In the above embodiment, Ta ₂ O ₅ is used as the high-refractive-index oxide film 13 and SiO ₂ is used as the low-refractive-index oxide film 14. the _2, ZrO ₂ or the like, it is possible to use MgF ₂ or the like as a low refractive index oxide film 14. In particular, Ti
In the case of using O ₂ , the refractive index of Ta ₂ O ₅ is 2.1, whereas the refractive index of TiO ₂ is as high as 2.3. It can be done in a short time.

[0032]

According to the first aspect of the present invention, since the control film controls the emission wavelength, it is possible to surely emit light of a specific color.

According to the second aspect of the invention, in addition to the effect of the first aspect of the invention, the chromaticity of light emission can be set to a long wavelength of yellow, and yellow light can be emitted reliably.

According to the third aspect of the present invention, in addition to the first aspect of the present invention, there is no occurrence of thermal stress and no cracks or film peeling. Specific color light can be emitted more reliably.

According to the fourth aspect of the invention, in addition to the first aspect of the present invention, it is possible to emit a specific color light more reliably.

[Brief description of the drawings]

FIG. 1 is a sectional view of an HID lamp.
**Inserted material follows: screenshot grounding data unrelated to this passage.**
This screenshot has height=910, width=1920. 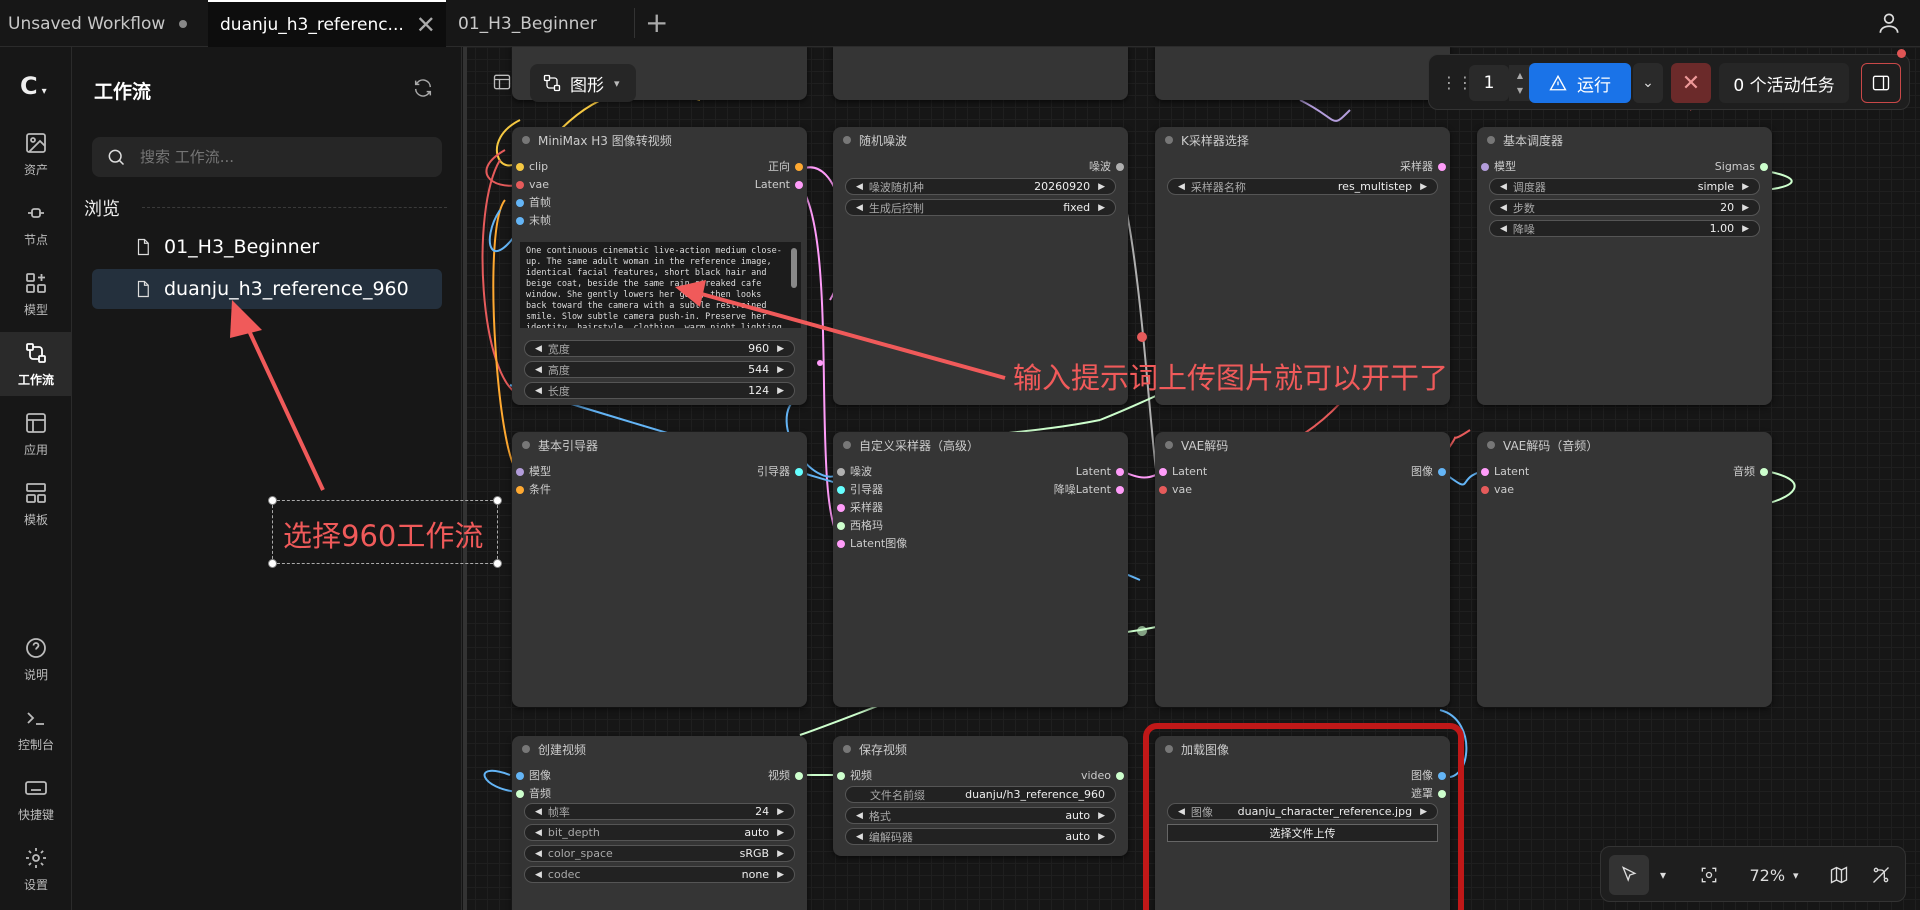 What do you see at coordinates (1425, 167) in the screenshot?
I see `output-port-sampler: 采样器` at bounding box center [1425, 167].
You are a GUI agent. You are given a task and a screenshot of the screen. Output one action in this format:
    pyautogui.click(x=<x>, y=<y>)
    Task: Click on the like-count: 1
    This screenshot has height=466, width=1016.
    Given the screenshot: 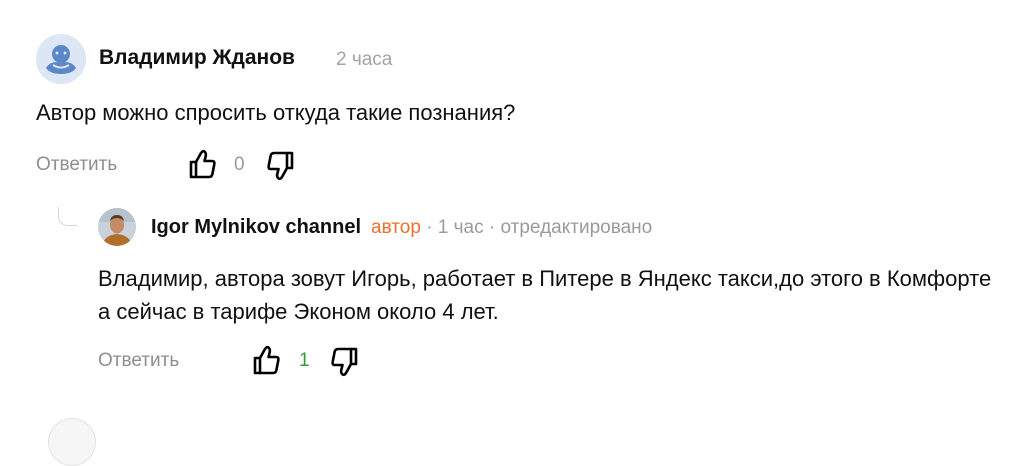 What is the action you would take?
    pyautogui.click(x=304, y=360)
    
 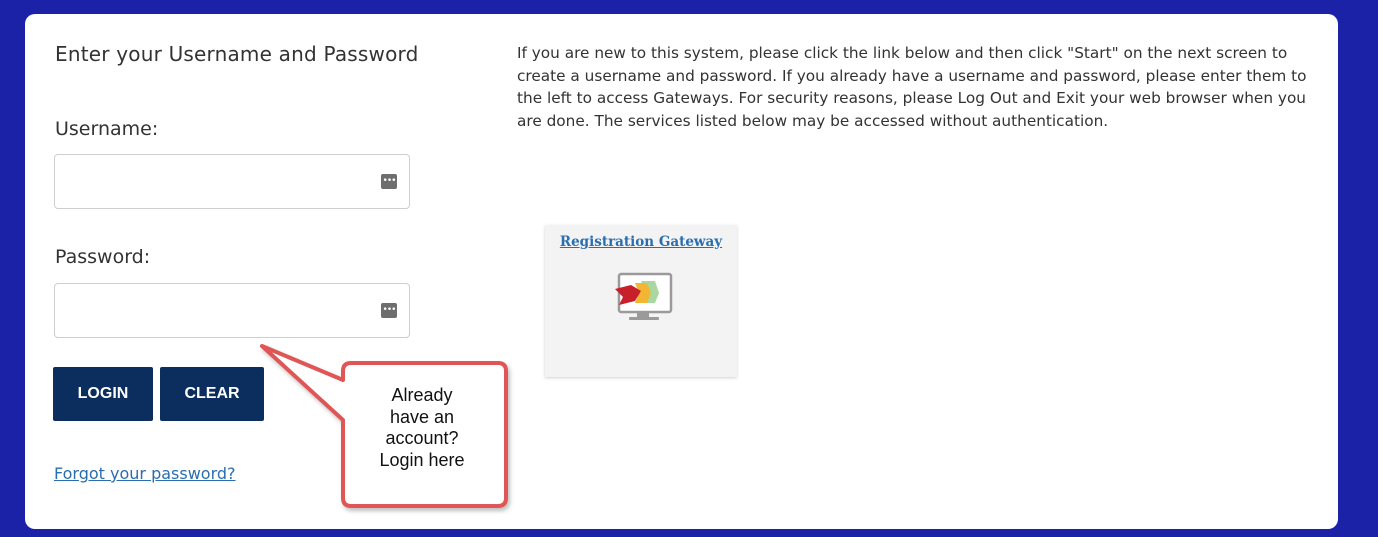 I want to click on login-heading: Enter your Username and Password, so click(x=237, y=54).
FIG. 2 is a cross-sectional view illustrating a film configuration according to the first embodiment.

FIG. 3 is a spectral transmittance characteristic diagram of the first embodiment.

FIG. 4 is a cross-sectional view illustrating a film configuration according to a second embodiment.

FIG. 5 is a spectral transmittance characteristic diagram of the second embodiment.

FIG. 6 is a sectional view of a halogen lamp.

FIG. 7 is a cross-sectional view of a conventional film configuration.

FIG. 8 is a cross-sectional view of another conventional film configuration.

FIG. 9 is a spectral transmittance characteristic diagram of a conventional film configuration.

FIG. 10 is a characteristic diagram of an emission spectrum of the HID lamp.

[Explanation of symbols]

 1 HID lamp 3 Inner bulb 4 Outer bulb

Continuation of the front page (72) Inventor Yoshifumi Takao 2-9-13 Stanley, Nakameguro, Meguro-ku, Tokyo Inside Electric Co., Ltd. (72) Inventor Hiroyuki Hiramoto 2-9-13 Stanley, Nakameguro, Meguro-ku, Tokyo Electric Incorporated F term (reference) 5C043 AA20 BB09 CC03 CD01 CD05 DD35 DD39 EA14 EA15 EB18 EC02

Claims (4)

[Claims] 1. An HID, wherein a control film of an emission wavelength in which a high-refractive-index metal oxide film and a low-refractive-index oxide film are alternately laminated is formed on a surface of an inner bulb and / or an outer bulb. lamp. 2. The HID lamp according to claim 1, wherein the control film is formed so as to have a low transmittance in a visible wavelength range of 500 nm or less. 3. The H according to claim 1, wherein the control film has an optical thickness of 95 to 130 nm.
ID lamp. 4. The high-refractive-index metal oxide film and the low-refractive-index oxide film are each appropriately selected from TiO ₂ , Ta ₂ O ₅ , ZrO _2, SiO ₂ , and MgF _2. Item 7. An HID lamp according to Item 1.